During the 1991 to 2006 period, U.S. food prices were fairly
stable-annual food price inflation, as measured by the Consumer
Price Index (CPI) for all food (excluding alcoholic beverages),
averaged a relatively low 2.5%. However, several economic factors
emerged in late 2005 that began to gradually push market prices
higher for both raw agricultural commodities and energy costs, and
ultimately retail food prices. U.S. food price inflation increased
at a rate of 4% in 2007 and at 5.5% in 2008-the highest since 1990
and well above the general inflation rate of 3.8%. The situation of
sharply rising prices came to a sudden halt in late 2008 when the
financial crisis hit U.S. markets leading to a severe economic
recession. Annual food price inflation dropped to 1.8% in 2009 and
0.8% in 2010, before rising to 3.7% in 2011 driven by improving
U.S. and global economic conditions. USDA projects that annual food
price inflation will range from 2.5% to 3.5% in 2012 and rise to
3%-4% in 2013. The All-Food CPI has two components-food-at-home and
food-away-from-home.

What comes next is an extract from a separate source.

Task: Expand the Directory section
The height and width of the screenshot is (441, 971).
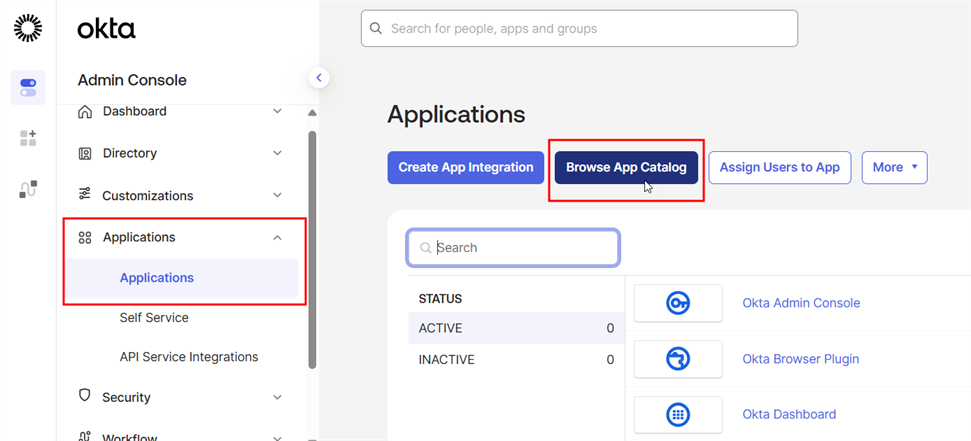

The food-at home CPI is most representative of
retail food prices and is significantly more volatile than the
food-away-from-home index. The food-at-home CPI is projected in a
range of 3% to 4% for 2013, compared with a 2.5% to 3.5% annual
inflation rate for food-away-from home prices. This difference is
partially explained by the larger share of farm products in the
final price of retail foods than in food-away-from home. Farm
product prices are, in general, substantially more volatile than
the other marketing and processing costs that enter into retail or
ready-to-eat foods. Many wages and salaries, as well as federal
programs (including several domestic food assistance programs), are
linked to price inflation through escalation clauses in order to
retain consumer purchasing power. For households where income and
federal benefits do not keep up with price inflation, declines in
purchasing power are real and immediate. However, even for
households with escalation clauses, a time lag usually occurs
between the time the price inflation is measured and the time when
the wage or program benefit is adjusted upward to compensate. The
2008-2009 global economic crisis-which involved higher retail
prices and unemployment, income loss, and lower effective household
purchasing power-resulted in higher participation rates in the
federal food and nutrition programs since then. As a result, USDA's
food and nutrition assistance programs have seen a tremendous
expansion in use-federal expenditures totaled $103.3 billion in
FY2011 and marked the 11th consecutive year in which food and
nutrition assistance expenditures exceeded the previous historical
record. Since FY2000, expenditures for food and nutrition
assistance have more than tripled.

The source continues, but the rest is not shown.